● Assignment
Can you transcribe, word for word, the part of the U21 Champions passage below that begins at the words "In these difficult" and stops after "our U21 Champions."?

● Provided passage

In these difficult and turbulent times U21 wants to create some positivity to share around the network. We want to recognise and celebrate those people who have made a real difference to their colleagues and their workplace during the pandemic – our U21 Champions.
Dr Brad Merrick, from the University of Melbourne with his team has contributed to over 20 national or international conferences and workshops online, continued to support students who are still abroad due to travel restrictions and created a music education podcast.
Dr Merrick was nominated by a member of his team who said:
'Dr Merrick and his Master of Music Performance Teaching (MMPT) team at the University of Melbourne's Melbourne Conservatorium of Music (Melbourne, Australia) are an exceptional trio of tertiary music educators that have contributed their research in online music education into practical application during COVID.
Consisting of Dr Brad Merrick, Dr Leon de Bruin and Dr Carol Johnson, the MMPT teaching team have successfully implemented and sustained an exceptional level of teaching and international impact to support both students and the broader music education community during and beyond the initial phase of the pandemic. Looking beyond a pandemic, this team has gone above and beyond their duties to maintain the sustainability of music education for its future.
Dr Merrick provides adaptive leadership and enables both the MMPT students and his teaching team to achieve success in an inclusive manner. He has taken detailed care and time to ensure staff and students are supported by communicating value and appreciation for all during these difficult times. Together, the team has mirrored this care and concert for student well-being by promoting one-to-one conversations and regular cohort meetings. This has been of particular importance students still abroad due to the travel restrictions into Australia, and the state government lock down and isolation restrictions. Despite these challenges, this care for students has been shared among the broader community and has resulted in an increased enrollment and zero attrition rate during the pandemic.

● Extracted data
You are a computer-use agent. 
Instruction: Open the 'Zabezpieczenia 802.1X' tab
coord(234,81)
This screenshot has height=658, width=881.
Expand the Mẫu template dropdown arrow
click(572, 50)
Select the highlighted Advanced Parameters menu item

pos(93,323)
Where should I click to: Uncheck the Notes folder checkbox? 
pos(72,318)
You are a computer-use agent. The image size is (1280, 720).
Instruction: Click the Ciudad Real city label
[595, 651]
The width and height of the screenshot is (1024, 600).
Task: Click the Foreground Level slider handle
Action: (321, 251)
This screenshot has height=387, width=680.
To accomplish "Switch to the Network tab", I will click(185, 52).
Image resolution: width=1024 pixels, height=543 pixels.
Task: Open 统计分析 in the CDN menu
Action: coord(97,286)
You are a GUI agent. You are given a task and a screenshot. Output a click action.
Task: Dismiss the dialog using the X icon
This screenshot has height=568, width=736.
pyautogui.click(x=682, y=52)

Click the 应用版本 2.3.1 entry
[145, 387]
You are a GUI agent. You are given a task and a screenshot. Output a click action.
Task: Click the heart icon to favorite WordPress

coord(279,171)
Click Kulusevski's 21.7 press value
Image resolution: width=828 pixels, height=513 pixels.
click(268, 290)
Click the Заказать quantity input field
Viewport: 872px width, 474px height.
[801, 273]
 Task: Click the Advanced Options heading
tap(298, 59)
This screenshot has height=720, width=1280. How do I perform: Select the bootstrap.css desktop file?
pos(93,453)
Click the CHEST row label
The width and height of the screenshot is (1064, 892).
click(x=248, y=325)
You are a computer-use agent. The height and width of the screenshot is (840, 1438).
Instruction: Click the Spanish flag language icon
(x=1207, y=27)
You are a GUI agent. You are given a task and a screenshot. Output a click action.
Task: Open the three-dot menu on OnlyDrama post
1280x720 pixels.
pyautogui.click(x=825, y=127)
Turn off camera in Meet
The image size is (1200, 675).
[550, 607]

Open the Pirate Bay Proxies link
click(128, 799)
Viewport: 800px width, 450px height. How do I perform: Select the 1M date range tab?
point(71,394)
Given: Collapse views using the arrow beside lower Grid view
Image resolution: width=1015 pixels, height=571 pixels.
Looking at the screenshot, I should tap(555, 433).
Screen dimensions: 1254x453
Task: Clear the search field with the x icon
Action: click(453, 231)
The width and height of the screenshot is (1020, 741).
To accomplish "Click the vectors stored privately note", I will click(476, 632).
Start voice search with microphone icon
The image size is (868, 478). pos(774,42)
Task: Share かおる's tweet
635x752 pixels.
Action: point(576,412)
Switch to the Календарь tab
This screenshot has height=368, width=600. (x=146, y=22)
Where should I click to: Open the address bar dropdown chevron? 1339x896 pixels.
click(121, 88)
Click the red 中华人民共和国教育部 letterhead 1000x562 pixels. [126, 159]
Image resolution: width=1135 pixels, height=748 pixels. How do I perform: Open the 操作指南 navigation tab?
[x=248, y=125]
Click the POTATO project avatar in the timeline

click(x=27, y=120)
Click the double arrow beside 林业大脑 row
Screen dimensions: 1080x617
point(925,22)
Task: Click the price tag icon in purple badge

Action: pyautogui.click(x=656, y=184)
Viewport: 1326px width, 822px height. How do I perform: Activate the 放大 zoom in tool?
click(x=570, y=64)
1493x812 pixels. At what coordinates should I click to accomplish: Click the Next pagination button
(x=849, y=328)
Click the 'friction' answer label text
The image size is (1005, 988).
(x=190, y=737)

● Answer box
In these difficult and turbulent times U21 wants to create some positivity to share around the network. We want to recognise and celebrate those people who have made a real difference to their colleagues and their workplace during the pandemic – our U21 Champions.